Nunca me gustaron los amores diminutos, tan mínimos ellos que no llegan a izarse. Minúsculos, a medias. Que no alcanzan apenas, siquiera de puntillas, para decir bien alto cuánto aman o si aman. Y no llegan a más, ni consumen la llama. Y te matan de hambre con migajas del pan de los afectos.
No me gustan tampoco los amores mancos, de esos de media entrega, pues mal se puede dar con una sola mano lo que bien se merece quien ofrece sin vuelta todo cuanto posee. Y todo cuanto es. Que abren la carne en dos y laceran la piel por falta de caricias.
Me disgustan seguro esos amores ciegos.
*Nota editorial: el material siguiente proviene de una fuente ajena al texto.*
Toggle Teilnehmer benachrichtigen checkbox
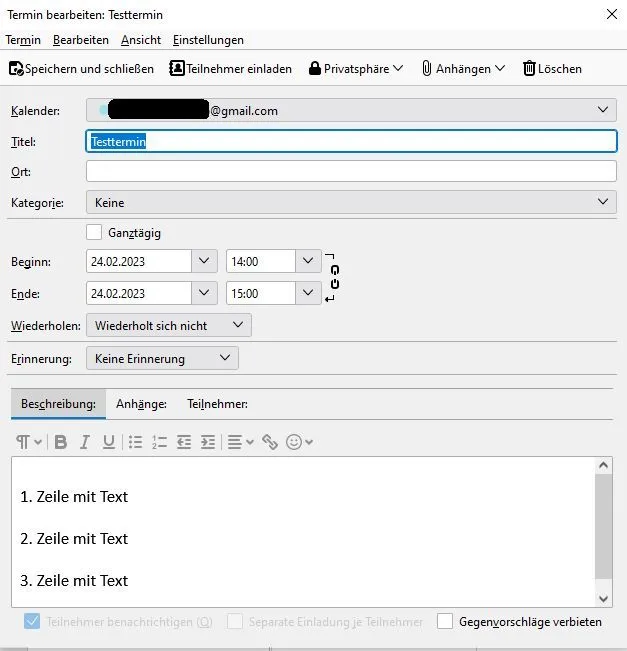Viewport: 627px width, 651px height. 32,622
No los de aquellos que se aman sin mirar nada más de cuanto les rodea, no esos; sino los que no ven, no distinguen, vislumbran, diferencian... cuánto amor se desborda del alma del amante. Ni acaso su belleza... única y delicada.
Detesto con el alma amores sordos, pues no saben oír las mágicas palabras con las que una voz cálida, generosa y sincera regala su te quiero tan solo por amar. Enorme abrigo hambriento de una declaración definitiva y firme.
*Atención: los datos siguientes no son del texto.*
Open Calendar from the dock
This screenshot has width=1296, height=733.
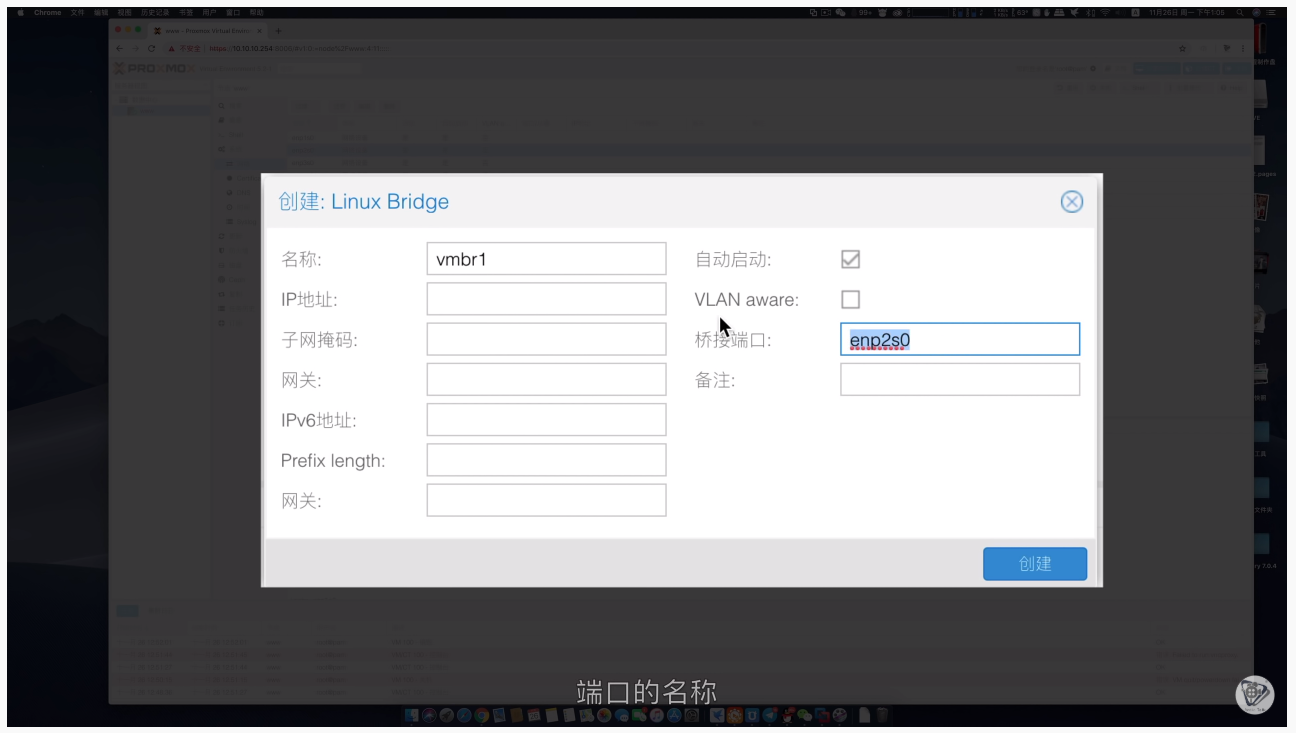(534, 715)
¿Y los amores cojos? Están faltos de esencia. Apenas sí caminan unos días. Y no crecen, no avanzan. Y quedan rezagados ante el menor tropiezo, agotados, cansados del trayecto no iniciado. Humo sin fuego son.
Mudos..., ¡no! Que estos jamás te dicen que te aman, ni cuánto te desean, ni si te necesitan. Y si un día por azar aciertan y articulan ese par de palabras, será tarde, muy tarde. Ilegible la voz, hueca en sustancia ya. Ruido sin melodía.
Que el Amor es completo,
que no hay amor a medias si ha de llamarse así.
Que eso es una gran farsa. Engaño cómodo.
Y si no ve o no escucha,
no baila entre mis brazos,
no susurra a mi oído,
no es enorme en sus pequeños gestos...
entonces no es Amor.
Que el mío es con mayúsculas y sabe a realidad envuelta en sueño.
Con verdad cotidiana, más no defectuoso.
Que no encuentro otro modo ni otra forma de amar.